OBJECTIVE A: Translate this sentence from the forum post about indexing large FASTA files into Spanish: "I'm on 64bit Red Hat Enterprise Linux 6.1, Xeon X3470 and 16GB of RAM."
━━━━━ TEXT PROVIDED ━━━━━
Not working for large *.cidx files

Boulund
2011-07-12
2014-03-09
  • Boulund

    Boulund - 2011-07-12

    Hi!

    I've been trying to index some rather large FASTA files, like for example GenBank environmental or GenBank nucleotide databases. During my tests I've discovered that it is indeed possible to index the GenBank nucleotide FASTA file, which is 75GB in size and contains 87763542 entries.
    What does not work is indexing of GenBank environmental FASTA file, which is 23GB in size and contains  entries. What happens is that cdbfasta stops the indexing operation when the index file (env_nt.pfa.cidx_tmp) size reaches 4 GB (4294961152 bytes). I hope that it can be resolved easily. Maybe I can fix it in the source code if you point me the right way?

    I'm on 64bit Red Hat Enterprise Linux 6.1, Xeon X3470 and 16GB of RAM.
━━━━━ DATA LINES ━━━━━
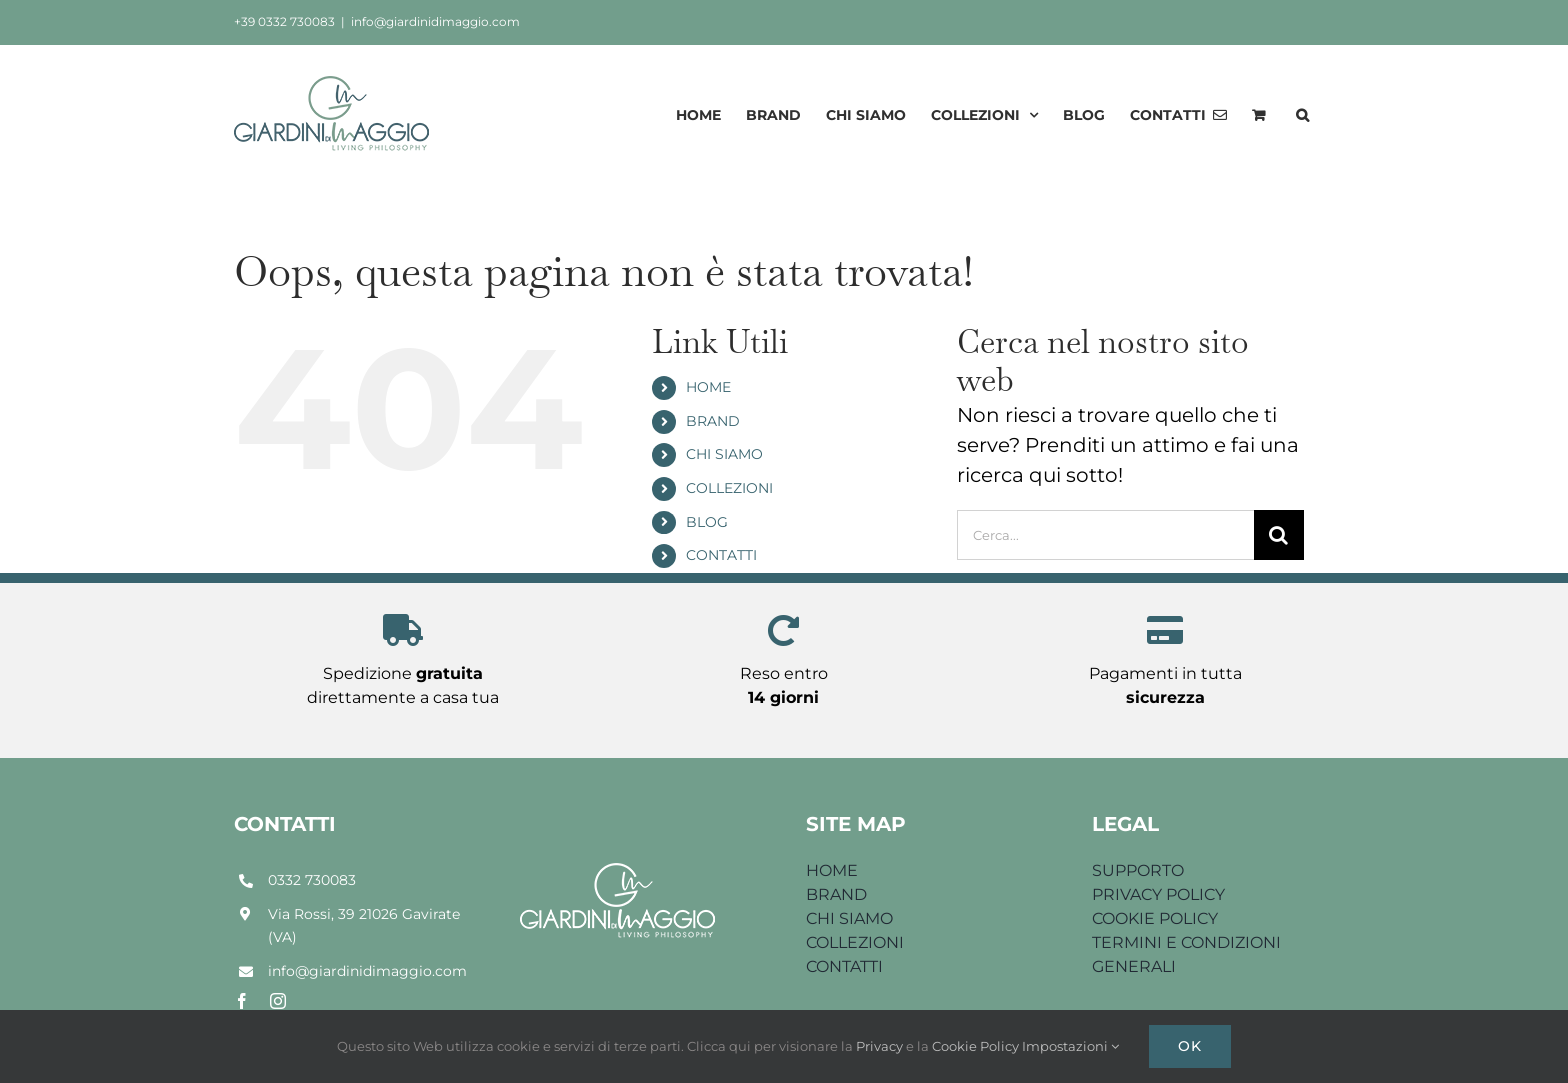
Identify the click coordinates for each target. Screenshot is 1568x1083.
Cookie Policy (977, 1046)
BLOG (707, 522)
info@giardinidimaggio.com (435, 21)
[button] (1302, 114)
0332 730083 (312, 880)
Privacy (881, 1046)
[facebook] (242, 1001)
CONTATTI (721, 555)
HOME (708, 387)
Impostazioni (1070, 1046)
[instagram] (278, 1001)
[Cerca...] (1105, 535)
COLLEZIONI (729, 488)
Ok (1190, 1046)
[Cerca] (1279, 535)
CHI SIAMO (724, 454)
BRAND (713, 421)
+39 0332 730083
━━━━━
OBJECTIVE B: Rename "CHI SIAMO" to "ABOUT US" in the entries, starting with the line with "COLLEZIONI (729, 488)" and going on through the end of the entries. Write out only those lines, changing nothing else.

COMPLETE OUTPUT A: Uso Red Hat Enterprise Linux 6.1 de 64 bits, con un Xeon X3470 y 16 GB de RAM.

COMPLETE OUTPUT B:
COLLEZIONI (729, 488)
Ok (1190, 1046)
[Cerca] (1279, 535)
ABOUT US (724, 454)
BRAND (713, 421)
+39 0332 730083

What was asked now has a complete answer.